Avete mai pensato a cosa sia per voi il perimetro che ci circonda, e sperimentato come possa esserci utile nell’affrontare la vita quotidiana?

Questa nuova rubrica ha l’obiettivo di far comprendere come il corpo alleni l’anima a risollevarsi ogni giorno.

Ogni articolo sarà il racconto di uno sport e di chi lo pratica e come esso influisce, o ha influito, positivamente sulla propria vita.

Comincio dal mio: il rugby.



Mi presento, mi chiamo Erika Morri e sono una rugbista. Voglio condividere con voi come il mio sport mi abbia aiutata, grazie all’allenamento del corpo - ma soprattutto della mente - ad avere un’attitudine verso la vita, “migliorando il mio tutti i giorni”.


2 Coppe del Mondo, 7 Campionati europei, 12 anni in Azzurro su 21 giocati sempre studiando e lavorando, sono stati la mia palestra per allenarmi ad affrontare il quotidiano. Ho smesso di giocare in serie A a 40 anni e per i 9 anni successivi ho ricoperto il ruolo di manager sportiva a livello nazionale, creando progetti nazionali ed internazionali dedicati ai bambini e alle donne.


Nella vita mi occupo di Formazione ed uso il rugby come strumento per far lavorare meglio i team aziendali.

Inoltre ho fatto parte della Commissione per lo sviluppo del rugby femminile in Europa e sono stata chiamata a parlare al Parlamento Islandese (uno dei Paesi più avanzati nelle politiche legate al mondo femminile) di come lo sport supporti le donne nel loro quotidiano.

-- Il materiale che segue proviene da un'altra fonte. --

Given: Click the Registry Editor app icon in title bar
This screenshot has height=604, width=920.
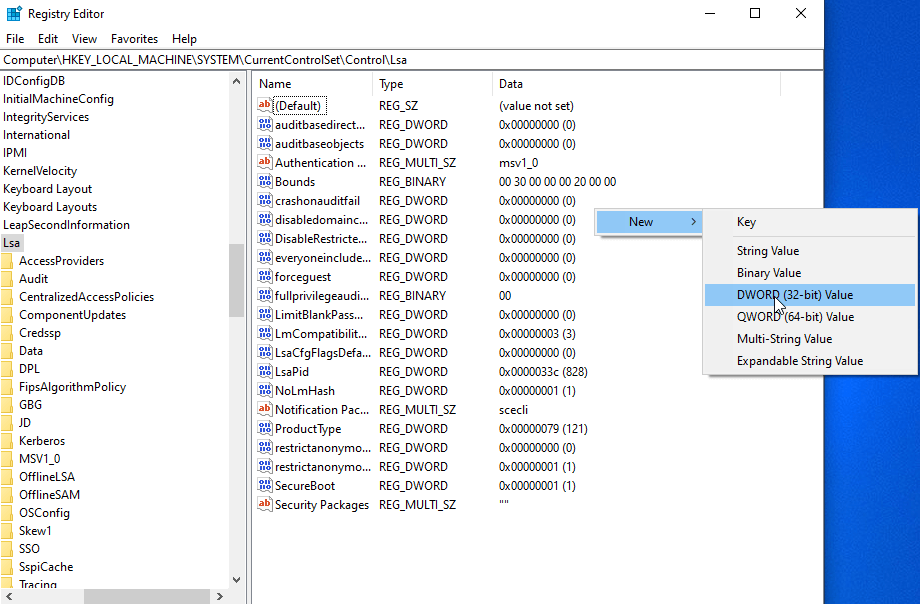Looking at the screenshot, I should tap(14, 14).
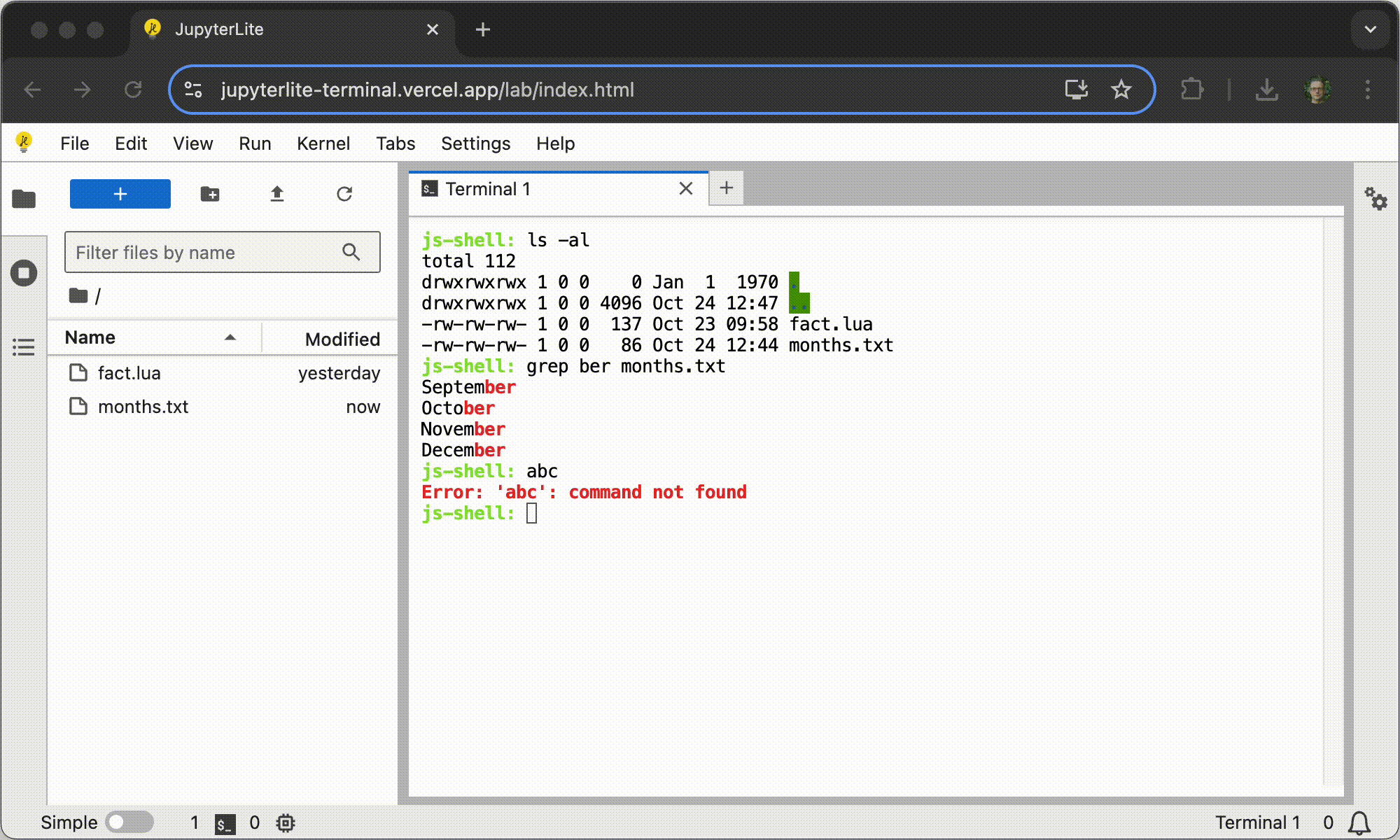Viewport: 1400px width, 840px height.
Task: Select months.txt in the file list
Action: 143,407
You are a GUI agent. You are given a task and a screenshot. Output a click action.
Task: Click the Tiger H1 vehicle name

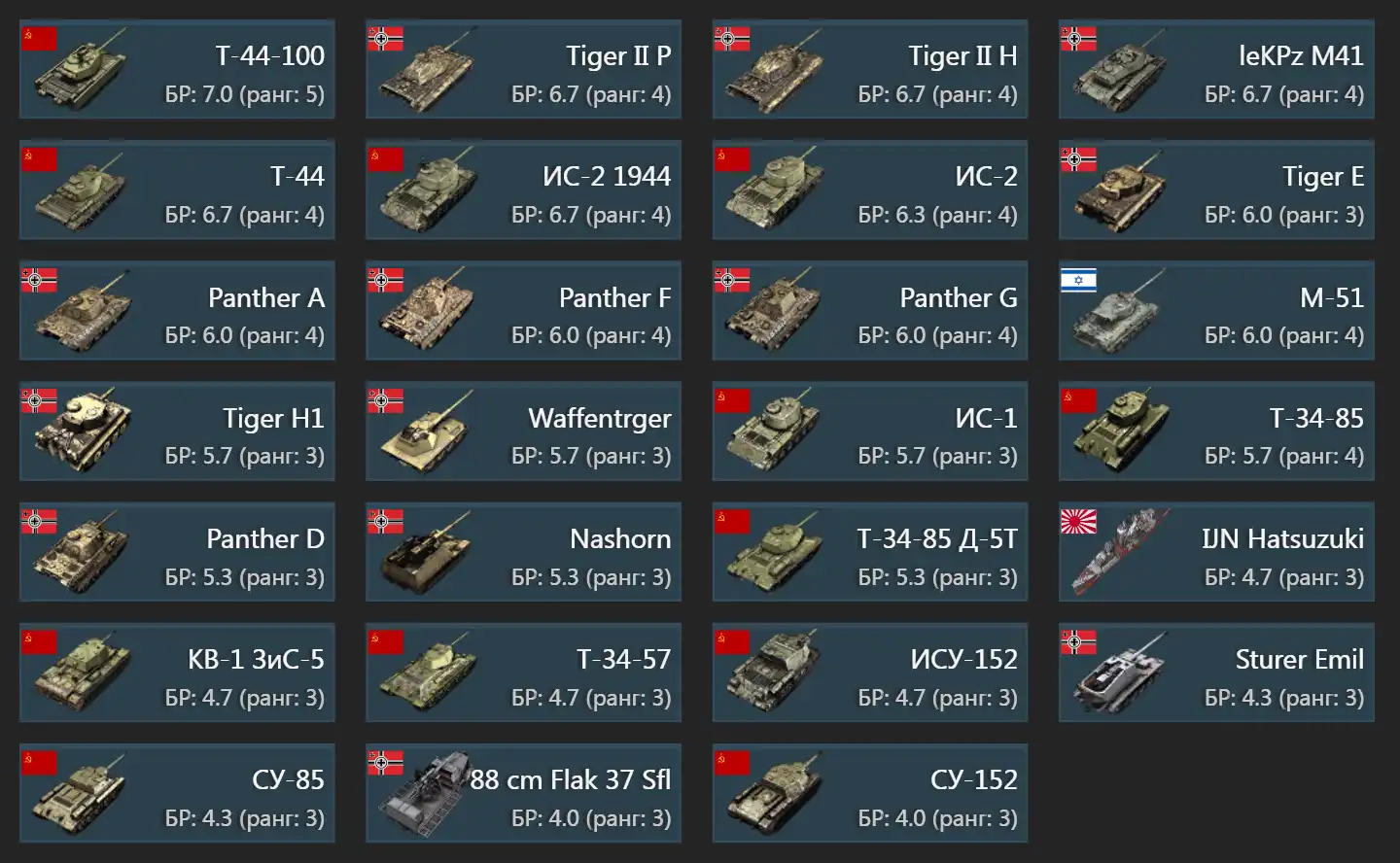(x=273, y=418)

Considero lo sport uno strumento di emancipazione sociale!


Ma che sport è il rugby?


E’ uno sport di contatto e di lotta giocato con una palla ovale. Considerato “da uomini” da coloro che non sanno che nello sport non ci sono uomini e donne, ma persone che, con il loro entusiasmo, gioia ed impegno, esprimono la propria personalità insieme agli altri.


Il confrontarsi “corpo a corpo” in uno sport come il rugby, ha come base il rispetto per l’altro/a e la responsabilità delle proprie azioni. Ecco cosa si insegna come filosofia di vita ai giocatori e alle giocatrici... e che ci si porta anche nella vita di tutti i giorni.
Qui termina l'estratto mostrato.